Would you please copy exactly the line with "You are a computer-use agent. Screen" and all lines that follow it in the data below, through the last one?
-------- RECORDED INFORMATION --------
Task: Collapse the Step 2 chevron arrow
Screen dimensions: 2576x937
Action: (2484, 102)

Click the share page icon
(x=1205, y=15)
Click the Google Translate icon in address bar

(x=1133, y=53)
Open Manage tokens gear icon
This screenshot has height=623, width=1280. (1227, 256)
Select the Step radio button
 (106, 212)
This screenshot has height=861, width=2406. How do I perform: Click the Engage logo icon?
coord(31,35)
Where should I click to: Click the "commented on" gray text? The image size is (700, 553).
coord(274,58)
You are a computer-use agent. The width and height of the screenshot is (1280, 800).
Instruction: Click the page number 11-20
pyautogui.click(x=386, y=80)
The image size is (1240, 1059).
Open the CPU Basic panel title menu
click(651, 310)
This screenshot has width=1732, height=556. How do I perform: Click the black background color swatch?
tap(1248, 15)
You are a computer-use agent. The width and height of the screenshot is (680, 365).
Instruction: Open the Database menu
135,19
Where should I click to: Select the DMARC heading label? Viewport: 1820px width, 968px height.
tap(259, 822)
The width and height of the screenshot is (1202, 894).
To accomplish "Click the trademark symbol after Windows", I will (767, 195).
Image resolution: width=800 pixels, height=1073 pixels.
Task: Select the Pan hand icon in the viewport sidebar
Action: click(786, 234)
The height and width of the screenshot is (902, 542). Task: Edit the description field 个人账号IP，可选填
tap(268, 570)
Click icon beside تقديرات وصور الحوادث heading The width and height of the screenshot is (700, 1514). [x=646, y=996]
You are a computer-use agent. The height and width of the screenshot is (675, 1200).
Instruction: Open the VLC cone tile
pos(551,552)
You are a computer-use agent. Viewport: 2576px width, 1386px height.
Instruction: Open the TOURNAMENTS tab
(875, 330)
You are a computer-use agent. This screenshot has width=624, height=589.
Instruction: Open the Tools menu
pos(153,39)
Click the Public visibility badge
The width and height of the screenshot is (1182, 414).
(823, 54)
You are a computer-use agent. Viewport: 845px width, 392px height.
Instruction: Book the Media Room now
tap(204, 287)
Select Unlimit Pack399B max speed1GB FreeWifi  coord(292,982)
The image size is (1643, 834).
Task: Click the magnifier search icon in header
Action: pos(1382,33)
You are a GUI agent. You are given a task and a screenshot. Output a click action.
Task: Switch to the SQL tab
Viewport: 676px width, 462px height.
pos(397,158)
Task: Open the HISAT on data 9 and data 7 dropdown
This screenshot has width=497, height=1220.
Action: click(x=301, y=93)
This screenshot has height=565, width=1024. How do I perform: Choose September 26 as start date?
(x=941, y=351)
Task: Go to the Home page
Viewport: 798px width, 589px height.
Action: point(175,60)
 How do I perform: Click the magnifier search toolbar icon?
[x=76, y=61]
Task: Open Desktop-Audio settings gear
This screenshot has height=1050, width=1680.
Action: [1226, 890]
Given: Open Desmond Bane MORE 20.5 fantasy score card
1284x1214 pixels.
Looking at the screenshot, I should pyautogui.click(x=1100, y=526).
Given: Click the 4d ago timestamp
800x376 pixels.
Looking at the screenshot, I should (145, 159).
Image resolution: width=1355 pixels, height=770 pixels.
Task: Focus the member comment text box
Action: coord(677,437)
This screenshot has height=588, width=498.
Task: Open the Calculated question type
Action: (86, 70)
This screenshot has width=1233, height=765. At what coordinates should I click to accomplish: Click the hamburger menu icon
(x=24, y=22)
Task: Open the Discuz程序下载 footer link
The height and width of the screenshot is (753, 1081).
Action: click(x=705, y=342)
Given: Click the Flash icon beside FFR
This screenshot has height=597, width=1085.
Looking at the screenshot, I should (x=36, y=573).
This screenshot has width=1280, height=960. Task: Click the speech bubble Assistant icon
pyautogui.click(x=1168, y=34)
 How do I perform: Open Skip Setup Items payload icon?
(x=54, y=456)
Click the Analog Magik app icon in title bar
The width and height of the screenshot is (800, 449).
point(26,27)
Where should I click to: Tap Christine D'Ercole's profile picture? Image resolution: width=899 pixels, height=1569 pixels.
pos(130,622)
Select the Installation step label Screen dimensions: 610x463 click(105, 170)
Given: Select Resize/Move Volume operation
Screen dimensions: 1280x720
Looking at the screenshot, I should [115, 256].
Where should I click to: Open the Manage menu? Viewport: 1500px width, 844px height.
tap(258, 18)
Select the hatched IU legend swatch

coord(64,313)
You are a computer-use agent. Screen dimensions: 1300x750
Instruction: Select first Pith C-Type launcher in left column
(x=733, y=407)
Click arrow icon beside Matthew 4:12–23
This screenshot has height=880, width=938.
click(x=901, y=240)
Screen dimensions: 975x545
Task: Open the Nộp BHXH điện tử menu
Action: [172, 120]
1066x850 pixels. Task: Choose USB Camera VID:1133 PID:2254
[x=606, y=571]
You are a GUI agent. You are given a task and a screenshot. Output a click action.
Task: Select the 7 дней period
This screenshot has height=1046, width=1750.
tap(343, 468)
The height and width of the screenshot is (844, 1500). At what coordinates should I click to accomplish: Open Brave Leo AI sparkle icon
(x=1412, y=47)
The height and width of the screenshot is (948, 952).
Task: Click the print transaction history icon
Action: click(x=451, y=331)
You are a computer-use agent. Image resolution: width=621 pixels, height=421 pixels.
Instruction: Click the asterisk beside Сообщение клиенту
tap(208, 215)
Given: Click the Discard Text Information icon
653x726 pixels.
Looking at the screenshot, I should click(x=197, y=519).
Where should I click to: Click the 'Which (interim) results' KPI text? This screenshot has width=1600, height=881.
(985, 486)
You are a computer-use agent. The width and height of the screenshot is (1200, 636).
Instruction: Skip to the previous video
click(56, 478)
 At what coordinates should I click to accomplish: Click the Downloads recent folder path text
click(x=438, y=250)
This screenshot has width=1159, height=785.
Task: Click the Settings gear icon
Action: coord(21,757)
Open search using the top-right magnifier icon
--------
(WRITTEN RESPONSE)
You are a computer-use agent. Screen dimensions: 1300x750
Instruction: Select first Pith C-Type launcher in left column
(x=733, y=407)
Click arrow icon beside Matthew 4:12–23
This screenshot has height=880, width=938.
click(x=901, y=240)
Screen dimensions: 975x545
Task: Open the Nộp BHXH điện tử menu
Action: [172, 120]
1066x850 pixels. Task: Choose USB Camera VID:1133 PID:2254
[x=606, y=571]
You are a GUI agent. You are given a task and a screenshot. Output a click action.
Task: Select the 7 дней period
This screenshot has height=1046, width=1750.
tap(343, 468)
The height and width of the screenshot is (844, 1500). At what coordinates should I click to accomplish: Open Brave Leo AI sparkle icon
(x=1412, y=47)
The height and width of the screenshot is (948, 952).
Task: Click the print transaction history icon
Action: click(x=451, y=331)
You are a computer-use agent. Image resolution: width=621 pixels, height=421 pixels.
Instruction: Click the asterisk beside Сообщение клиенту
tap(208, 215)
Given: Click the Discard Text Information icon
653x726 pixels.
Looking at the screenshot, I should click(x=197, y=519).
Where should I click to: Click the 'Which (interim) results' KPI text? This screenshot has width=1600, height=881.
(985, 486)
You are a computer-use agent. The width and height of the screenshot is (1200, 636).
Instruction: Skip to the previous video
click(56, 478)
 At what coordinates should I click to accomplish: Click the Downloads recent folder path text
click(x=438, y=250)
This screenshot has width=1159, height=785.
Task: Click the Settings gear icon
Action: coord(21,757)
Open search using the top-right magnifier icon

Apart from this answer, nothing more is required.